## Task prompt
The answer must be every line below that holds the word "agent".

--- Input for this task ---

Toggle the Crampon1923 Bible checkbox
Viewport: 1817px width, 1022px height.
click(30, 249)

---
--- Input for this task ---

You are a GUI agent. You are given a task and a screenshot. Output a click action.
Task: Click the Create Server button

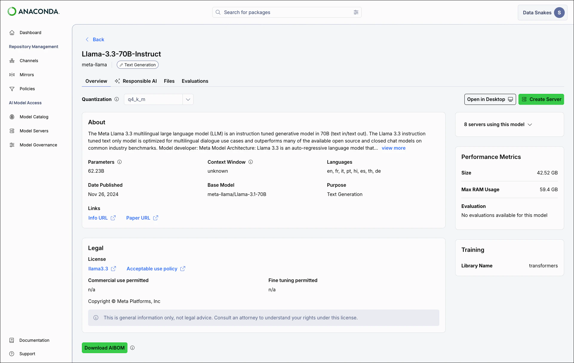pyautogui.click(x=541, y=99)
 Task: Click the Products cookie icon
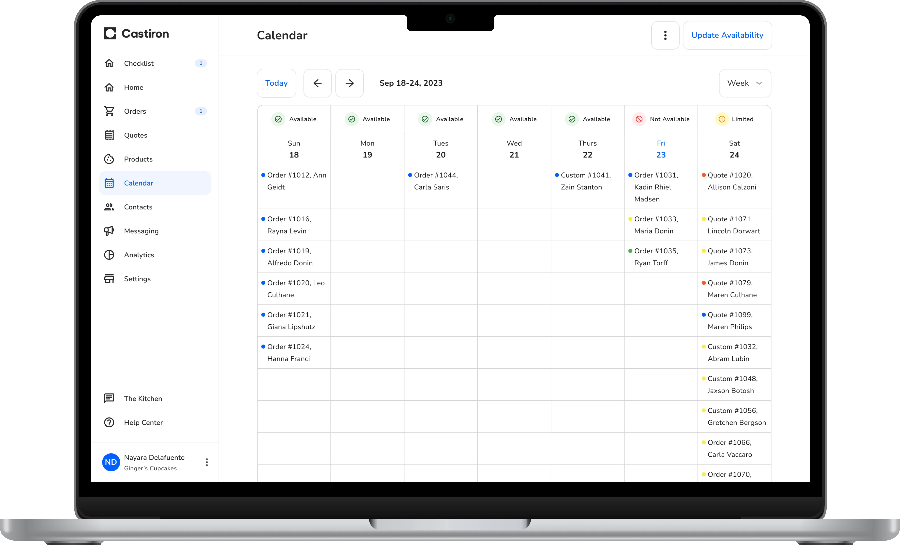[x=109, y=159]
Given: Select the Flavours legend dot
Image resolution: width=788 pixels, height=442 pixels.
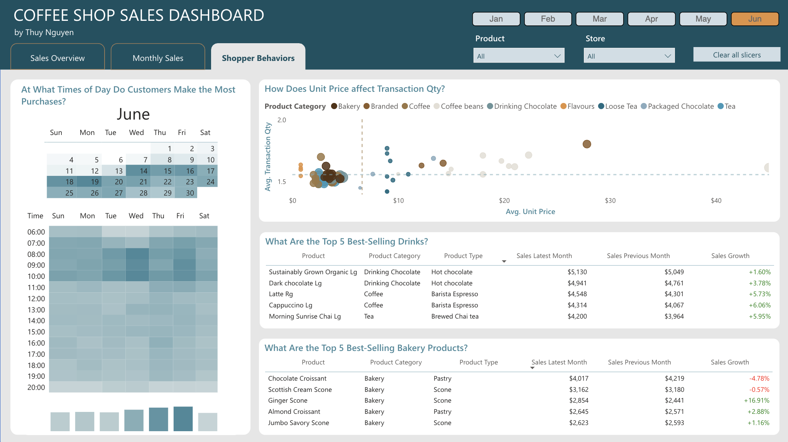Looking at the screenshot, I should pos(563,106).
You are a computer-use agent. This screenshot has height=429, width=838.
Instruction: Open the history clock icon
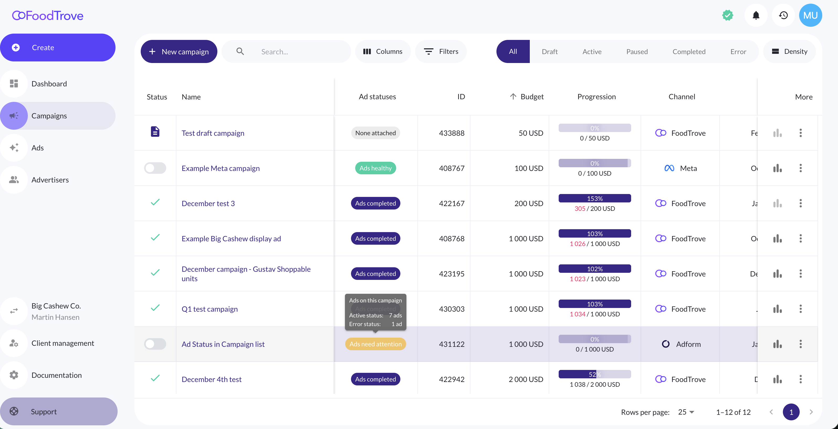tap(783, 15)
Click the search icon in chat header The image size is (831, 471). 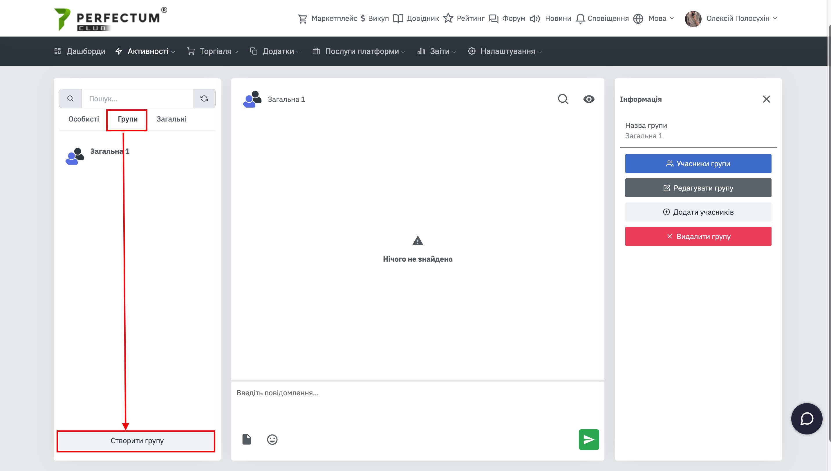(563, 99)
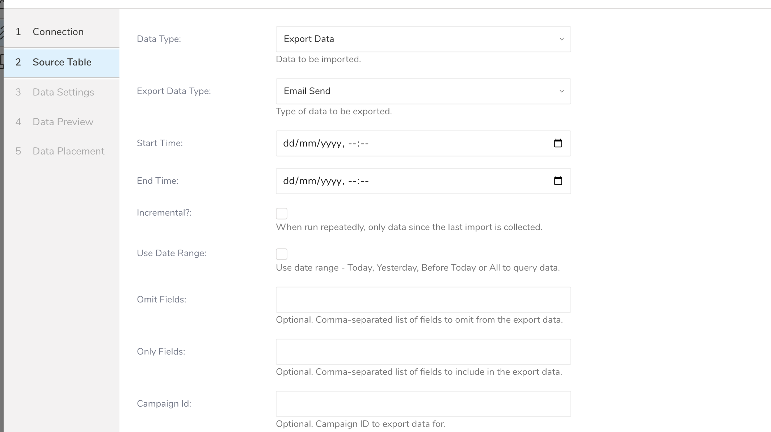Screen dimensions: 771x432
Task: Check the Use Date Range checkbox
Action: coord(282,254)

---
--- Input for this task ---

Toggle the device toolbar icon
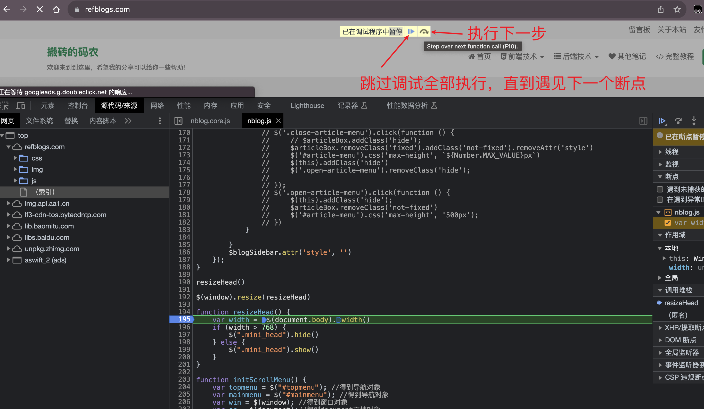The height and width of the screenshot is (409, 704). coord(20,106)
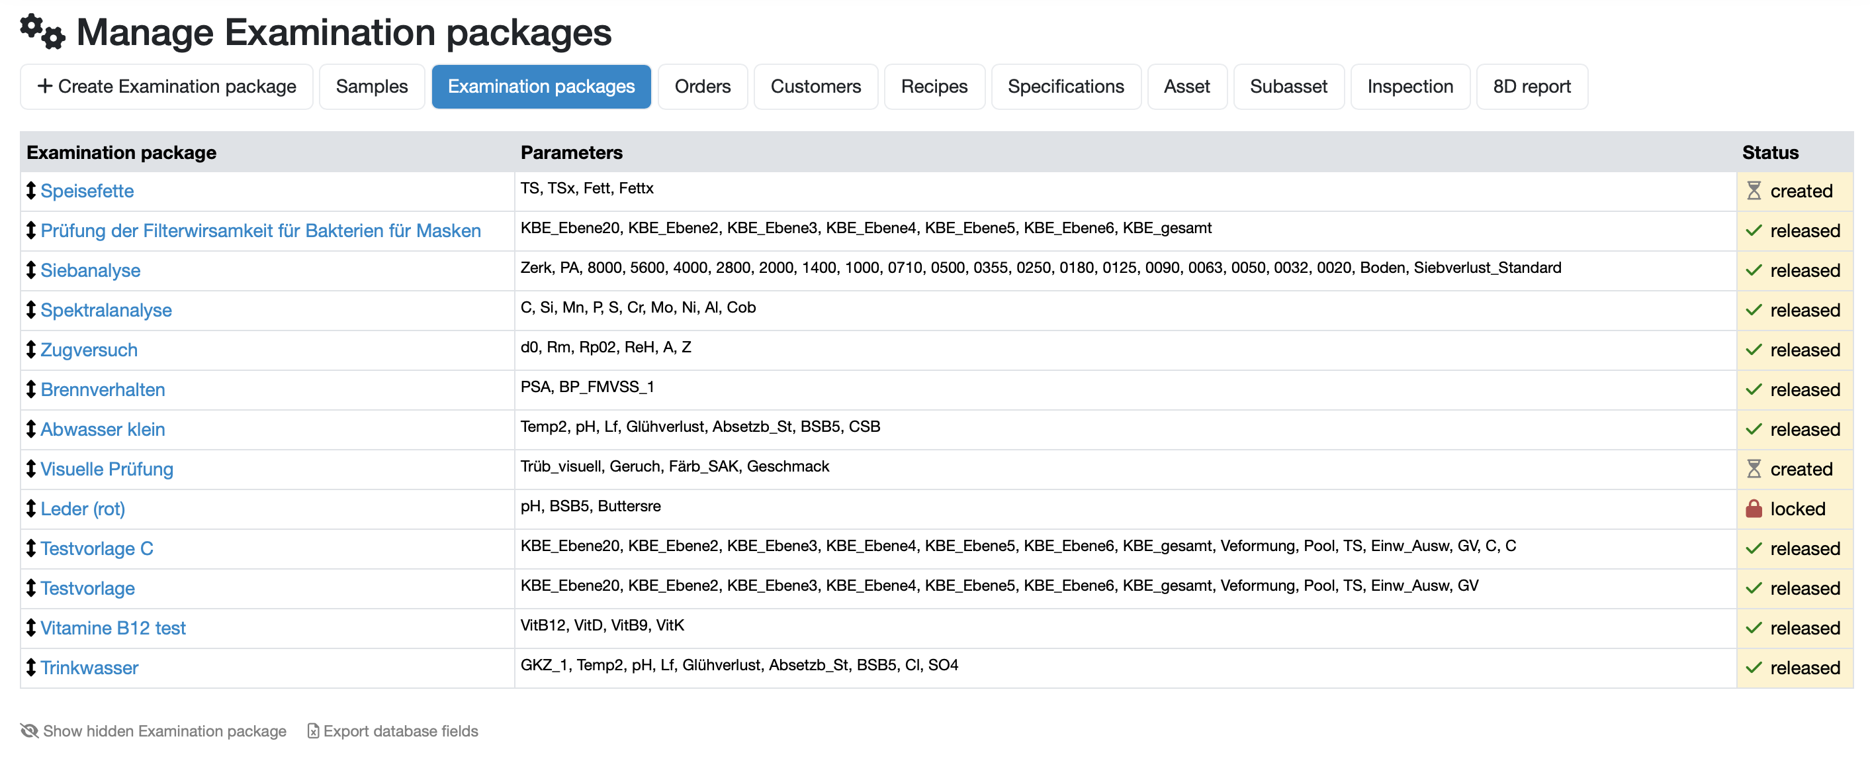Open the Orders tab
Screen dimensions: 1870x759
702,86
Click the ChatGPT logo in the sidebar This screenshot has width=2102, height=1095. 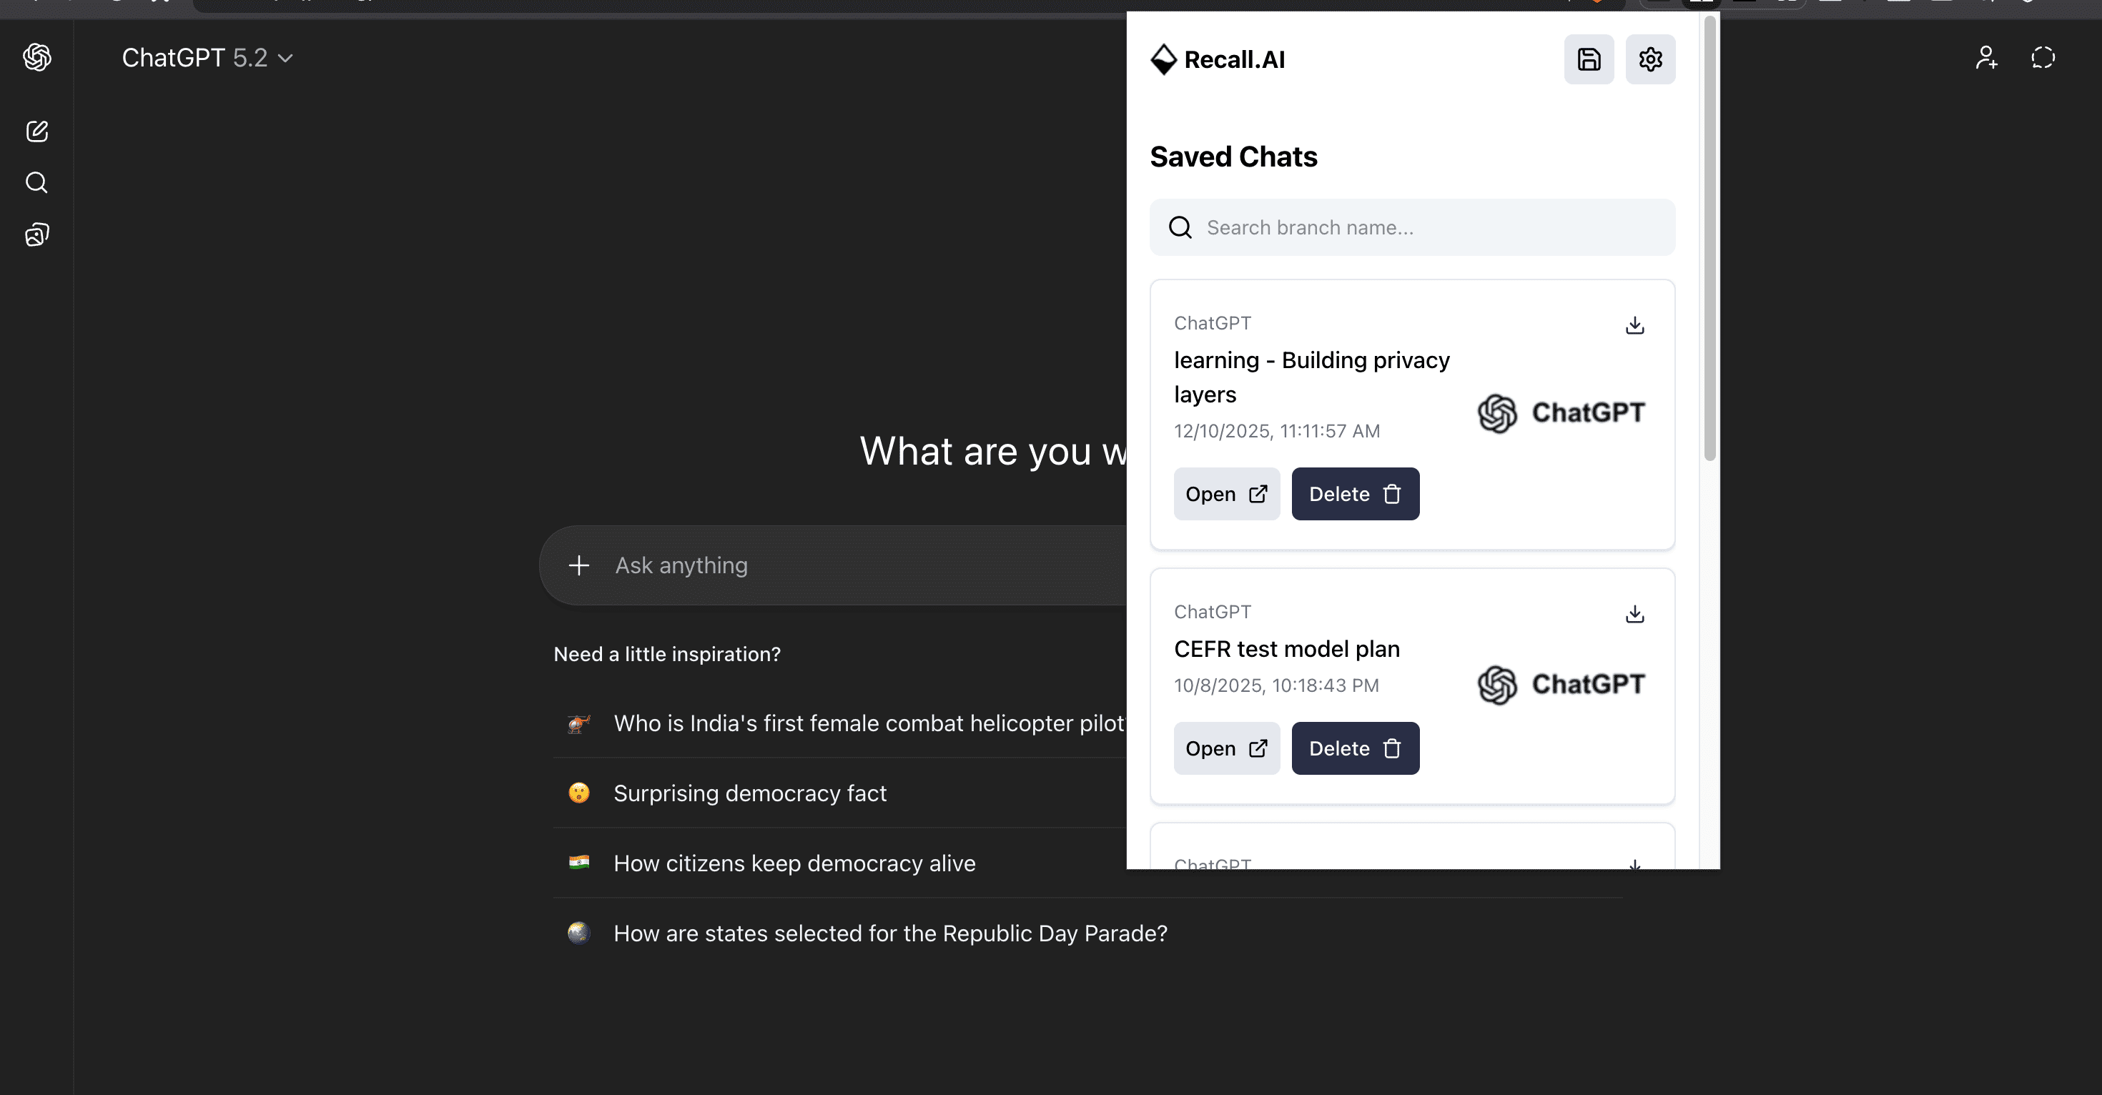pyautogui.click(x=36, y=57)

---

## Finished exercise
You are a GUI agent. You are given a task and a screenshot. Output a click action.
You are a computer-use agent. This screenshot has height=429, width=838.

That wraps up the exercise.